▶ [Task to carry out] Your answer must consist of exactly the lines below, starting with the line with "This screenshot has width=1105, height=445." and going on through the line with "Collapse the Applications", and nothing else.

Saved data entries

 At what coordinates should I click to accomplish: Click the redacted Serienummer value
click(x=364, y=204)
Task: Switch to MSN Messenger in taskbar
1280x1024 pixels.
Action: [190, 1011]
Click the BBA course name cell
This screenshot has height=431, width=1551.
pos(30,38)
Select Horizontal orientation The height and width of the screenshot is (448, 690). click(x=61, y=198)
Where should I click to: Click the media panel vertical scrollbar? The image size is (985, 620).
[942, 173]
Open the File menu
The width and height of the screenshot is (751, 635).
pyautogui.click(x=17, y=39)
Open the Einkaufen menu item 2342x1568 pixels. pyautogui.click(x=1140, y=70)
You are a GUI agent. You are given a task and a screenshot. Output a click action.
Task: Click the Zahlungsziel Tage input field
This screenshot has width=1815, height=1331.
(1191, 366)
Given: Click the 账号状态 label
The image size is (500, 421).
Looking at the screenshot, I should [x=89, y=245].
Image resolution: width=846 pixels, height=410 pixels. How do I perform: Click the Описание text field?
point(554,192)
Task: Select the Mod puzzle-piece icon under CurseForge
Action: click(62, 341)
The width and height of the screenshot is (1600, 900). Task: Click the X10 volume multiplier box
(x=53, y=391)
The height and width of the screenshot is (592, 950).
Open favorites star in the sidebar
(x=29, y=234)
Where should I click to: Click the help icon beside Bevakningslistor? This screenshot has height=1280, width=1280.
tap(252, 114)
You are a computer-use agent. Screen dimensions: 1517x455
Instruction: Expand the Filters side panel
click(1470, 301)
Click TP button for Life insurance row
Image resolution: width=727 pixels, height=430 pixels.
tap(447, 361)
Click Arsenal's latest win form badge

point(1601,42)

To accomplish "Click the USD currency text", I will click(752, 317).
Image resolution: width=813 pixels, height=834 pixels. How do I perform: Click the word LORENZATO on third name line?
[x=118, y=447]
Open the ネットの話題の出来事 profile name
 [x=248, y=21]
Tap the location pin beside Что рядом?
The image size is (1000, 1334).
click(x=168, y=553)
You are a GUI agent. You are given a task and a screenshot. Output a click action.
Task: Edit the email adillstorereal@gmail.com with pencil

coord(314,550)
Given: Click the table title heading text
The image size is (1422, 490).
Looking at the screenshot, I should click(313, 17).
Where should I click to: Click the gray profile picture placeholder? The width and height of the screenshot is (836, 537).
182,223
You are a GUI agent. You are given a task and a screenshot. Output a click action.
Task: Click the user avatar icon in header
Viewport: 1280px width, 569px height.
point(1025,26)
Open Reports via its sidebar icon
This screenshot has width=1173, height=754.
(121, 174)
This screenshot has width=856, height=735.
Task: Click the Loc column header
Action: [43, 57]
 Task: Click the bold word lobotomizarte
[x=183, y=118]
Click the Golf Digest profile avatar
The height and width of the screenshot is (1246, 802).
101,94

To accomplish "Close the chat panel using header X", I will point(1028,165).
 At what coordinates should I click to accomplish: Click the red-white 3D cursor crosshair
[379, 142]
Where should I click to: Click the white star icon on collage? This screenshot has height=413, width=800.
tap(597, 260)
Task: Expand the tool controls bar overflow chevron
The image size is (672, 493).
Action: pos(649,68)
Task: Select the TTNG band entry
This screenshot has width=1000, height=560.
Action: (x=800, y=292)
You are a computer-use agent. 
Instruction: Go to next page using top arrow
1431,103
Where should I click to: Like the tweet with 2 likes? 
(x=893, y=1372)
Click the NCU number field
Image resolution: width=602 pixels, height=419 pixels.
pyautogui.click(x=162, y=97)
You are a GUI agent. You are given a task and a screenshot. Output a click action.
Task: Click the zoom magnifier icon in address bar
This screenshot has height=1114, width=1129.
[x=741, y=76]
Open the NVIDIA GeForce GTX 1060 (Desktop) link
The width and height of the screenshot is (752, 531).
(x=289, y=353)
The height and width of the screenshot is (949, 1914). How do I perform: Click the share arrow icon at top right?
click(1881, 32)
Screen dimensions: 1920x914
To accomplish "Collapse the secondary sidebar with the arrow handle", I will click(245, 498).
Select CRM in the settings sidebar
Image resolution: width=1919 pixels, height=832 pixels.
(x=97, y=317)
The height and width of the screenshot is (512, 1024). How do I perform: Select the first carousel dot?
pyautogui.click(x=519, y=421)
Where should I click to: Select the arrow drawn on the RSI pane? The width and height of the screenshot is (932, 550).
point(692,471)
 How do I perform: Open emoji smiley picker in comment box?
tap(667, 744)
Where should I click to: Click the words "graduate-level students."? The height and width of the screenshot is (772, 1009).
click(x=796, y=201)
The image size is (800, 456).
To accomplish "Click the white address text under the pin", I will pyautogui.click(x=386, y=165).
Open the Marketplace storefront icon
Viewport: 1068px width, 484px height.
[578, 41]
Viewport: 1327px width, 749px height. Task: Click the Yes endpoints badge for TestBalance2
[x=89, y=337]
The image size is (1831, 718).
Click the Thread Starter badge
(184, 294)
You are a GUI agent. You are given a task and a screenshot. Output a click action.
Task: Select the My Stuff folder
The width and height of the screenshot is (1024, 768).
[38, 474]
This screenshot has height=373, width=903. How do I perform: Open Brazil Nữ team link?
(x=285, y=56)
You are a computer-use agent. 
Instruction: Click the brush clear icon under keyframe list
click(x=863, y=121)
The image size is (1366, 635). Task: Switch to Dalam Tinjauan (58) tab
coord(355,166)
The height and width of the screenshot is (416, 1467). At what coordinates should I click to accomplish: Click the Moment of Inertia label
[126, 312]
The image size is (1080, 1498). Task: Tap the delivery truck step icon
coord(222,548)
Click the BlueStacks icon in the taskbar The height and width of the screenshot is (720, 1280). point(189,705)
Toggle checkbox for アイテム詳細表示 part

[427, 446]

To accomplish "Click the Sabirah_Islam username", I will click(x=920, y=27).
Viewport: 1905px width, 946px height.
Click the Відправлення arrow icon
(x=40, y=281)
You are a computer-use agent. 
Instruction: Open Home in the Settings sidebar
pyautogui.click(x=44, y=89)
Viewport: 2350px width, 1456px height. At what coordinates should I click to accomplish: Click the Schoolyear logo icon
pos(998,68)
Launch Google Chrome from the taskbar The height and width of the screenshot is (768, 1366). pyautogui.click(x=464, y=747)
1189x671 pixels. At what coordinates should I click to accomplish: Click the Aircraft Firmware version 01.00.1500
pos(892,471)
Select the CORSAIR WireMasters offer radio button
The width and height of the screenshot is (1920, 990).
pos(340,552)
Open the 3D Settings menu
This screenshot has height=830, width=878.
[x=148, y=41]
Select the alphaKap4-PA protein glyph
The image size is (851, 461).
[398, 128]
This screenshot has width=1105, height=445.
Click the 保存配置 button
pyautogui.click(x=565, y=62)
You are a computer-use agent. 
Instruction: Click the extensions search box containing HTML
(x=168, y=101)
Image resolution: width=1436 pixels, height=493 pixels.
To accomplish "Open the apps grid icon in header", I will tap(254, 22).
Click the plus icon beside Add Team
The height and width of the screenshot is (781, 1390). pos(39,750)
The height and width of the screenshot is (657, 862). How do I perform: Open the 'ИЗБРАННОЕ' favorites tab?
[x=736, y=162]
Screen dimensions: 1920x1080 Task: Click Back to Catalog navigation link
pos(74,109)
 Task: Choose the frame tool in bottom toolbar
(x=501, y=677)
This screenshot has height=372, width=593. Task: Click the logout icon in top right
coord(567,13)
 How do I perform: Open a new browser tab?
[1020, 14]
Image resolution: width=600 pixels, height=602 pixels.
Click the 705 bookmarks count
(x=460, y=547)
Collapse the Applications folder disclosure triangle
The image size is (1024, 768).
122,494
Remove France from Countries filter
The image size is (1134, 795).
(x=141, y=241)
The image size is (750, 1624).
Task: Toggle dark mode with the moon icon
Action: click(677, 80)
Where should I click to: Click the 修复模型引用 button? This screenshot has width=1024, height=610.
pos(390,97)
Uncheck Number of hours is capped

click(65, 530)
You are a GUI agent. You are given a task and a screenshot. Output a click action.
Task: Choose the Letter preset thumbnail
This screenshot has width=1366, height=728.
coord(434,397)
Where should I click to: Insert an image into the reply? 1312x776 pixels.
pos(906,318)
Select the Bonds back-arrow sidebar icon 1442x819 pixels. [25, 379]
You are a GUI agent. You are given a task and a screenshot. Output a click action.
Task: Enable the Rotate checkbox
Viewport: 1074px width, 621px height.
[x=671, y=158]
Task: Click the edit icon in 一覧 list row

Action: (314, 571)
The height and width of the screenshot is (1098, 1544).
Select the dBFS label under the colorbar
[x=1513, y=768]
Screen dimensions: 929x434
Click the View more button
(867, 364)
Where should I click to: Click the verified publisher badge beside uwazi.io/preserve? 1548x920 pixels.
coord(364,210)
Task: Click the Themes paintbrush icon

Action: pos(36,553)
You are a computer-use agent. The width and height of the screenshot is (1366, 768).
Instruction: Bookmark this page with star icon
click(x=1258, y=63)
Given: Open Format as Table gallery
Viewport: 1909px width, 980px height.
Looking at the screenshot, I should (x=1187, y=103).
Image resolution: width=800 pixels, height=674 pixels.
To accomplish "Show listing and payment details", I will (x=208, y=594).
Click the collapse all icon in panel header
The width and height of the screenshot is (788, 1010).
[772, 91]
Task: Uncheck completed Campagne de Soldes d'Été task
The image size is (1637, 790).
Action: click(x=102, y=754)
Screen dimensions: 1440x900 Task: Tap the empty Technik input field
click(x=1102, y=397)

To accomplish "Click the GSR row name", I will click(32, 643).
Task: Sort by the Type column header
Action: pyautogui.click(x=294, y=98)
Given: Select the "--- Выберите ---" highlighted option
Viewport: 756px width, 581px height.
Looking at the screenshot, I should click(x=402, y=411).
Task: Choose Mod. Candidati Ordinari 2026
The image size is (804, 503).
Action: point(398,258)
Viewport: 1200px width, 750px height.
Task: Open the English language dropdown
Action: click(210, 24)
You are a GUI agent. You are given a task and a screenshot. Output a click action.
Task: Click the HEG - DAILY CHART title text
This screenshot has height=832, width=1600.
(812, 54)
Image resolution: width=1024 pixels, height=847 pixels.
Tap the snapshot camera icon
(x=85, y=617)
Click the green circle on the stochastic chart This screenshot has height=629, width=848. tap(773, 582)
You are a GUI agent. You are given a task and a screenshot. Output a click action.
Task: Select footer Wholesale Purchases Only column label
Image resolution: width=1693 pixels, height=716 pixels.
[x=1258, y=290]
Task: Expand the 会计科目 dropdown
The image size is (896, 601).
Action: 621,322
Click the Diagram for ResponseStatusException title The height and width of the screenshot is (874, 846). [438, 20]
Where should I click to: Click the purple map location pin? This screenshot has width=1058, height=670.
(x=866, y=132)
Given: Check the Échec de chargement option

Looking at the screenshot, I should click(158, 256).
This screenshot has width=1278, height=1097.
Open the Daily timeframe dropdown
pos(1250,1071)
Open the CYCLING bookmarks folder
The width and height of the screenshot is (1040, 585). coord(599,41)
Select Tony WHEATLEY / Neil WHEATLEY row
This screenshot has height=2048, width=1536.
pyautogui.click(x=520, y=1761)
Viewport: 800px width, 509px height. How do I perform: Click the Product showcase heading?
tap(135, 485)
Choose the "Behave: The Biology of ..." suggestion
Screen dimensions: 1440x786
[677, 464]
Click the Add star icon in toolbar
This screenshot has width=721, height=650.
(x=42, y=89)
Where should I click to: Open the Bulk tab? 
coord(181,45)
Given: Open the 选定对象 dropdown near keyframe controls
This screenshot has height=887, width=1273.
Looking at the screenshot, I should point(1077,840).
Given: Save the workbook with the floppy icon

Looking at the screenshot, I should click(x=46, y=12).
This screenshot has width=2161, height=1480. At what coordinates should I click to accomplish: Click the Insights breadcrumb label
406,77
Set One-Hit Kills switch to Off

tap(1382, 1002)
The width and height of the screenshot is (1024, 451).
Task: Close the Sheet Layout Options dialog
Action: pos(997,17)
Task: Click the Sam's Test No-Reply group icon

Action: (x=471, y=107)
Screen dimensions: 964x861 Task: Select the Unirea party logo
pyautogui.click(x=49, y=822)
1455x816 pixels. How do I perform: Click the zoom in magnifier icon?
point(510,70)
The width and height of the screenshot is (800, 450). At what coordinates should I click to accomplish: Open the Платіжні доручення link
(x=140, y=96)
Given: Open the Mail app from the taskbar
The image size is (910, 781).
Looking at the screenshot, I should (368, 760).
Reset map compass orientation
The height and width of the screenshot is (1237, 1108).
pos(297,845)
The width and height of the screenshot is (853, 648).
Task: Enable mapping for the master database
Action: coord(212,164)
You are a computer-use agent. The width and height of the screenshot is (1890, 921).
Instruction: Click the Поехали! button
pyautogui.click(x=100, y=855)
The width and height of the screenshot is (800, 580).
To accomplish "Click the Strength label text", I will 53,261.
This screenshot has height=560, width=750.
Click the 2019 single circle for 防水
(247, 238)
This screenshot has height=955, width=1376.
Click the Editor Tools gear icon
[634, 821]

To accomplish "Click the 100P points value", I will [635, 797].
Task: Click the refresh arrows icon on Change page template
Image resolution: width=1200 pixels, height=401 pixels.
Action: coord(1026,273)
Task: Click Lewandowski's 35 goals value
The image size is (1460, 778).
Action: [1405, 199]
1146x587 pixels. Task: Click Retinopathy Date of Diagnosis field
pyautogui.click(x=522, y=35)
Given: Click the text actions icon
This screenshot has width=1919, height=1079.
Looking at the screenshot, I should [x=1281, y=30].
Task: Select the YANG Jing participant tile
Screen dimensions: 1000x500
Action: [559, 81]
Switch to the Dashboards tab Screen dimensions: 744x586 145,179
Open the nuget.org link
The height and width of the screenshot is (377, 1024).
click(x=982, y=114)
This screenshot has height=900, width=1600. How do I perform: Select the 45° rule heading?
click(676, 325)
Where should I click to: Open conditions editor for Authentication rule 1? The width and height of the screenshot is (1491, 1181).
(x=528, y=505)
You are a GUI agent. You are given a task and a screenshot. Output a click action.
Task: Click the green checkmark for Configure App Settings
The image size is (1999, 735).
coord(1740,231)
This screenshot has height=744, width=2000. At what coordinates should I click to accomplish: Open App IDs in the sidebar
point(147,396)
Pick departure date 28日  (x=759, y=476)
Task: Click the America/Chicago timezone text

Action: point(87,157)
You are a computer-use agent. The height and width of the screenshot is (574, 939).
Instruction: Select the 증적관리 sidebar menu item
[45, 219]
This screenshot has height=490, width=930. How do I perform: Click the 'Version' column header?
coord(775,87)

▶ [Exercise result]
This screenshot has width=1105, height=445.
Click the 保存配置 button
pyautogui.click(x=565, y=62)
You are a computer-use agent. 
Instruction: Click the extensions search box containing HTML
(x=168, y=101)
Image resolution: width=1436 pixels, height=493 pixels.
To accomplish "Open the apps grid icon in header", I will tap(254, 22).
Click the plus icon beside Add Team
The height and width of the screenshot is (781, 1390). pos(39,750)
The height and width of the screenshot is (657, 862). How do I perform: Open the 'ИЗБРАННОЕ' favorites tab?
[x=736, y=162]
Screen dimensions: 1920x1080 Task: Click Back to Catalog navigation link
pos(74,109)
 Task: Choose the frame tool in bottom toolbar
(x=501, y=677)
This screenshot has height=372, width=593. Task: Click the logout icon in top right
coord(567,13)
 How do I perform: Open a new browser tab?
[1020, 14]
Image resolution: width=600 pixels, height=602 pixels.
Click the 705 bookmarks count
(x=460, y=547)
Collapse the Applications folder disclosure triangle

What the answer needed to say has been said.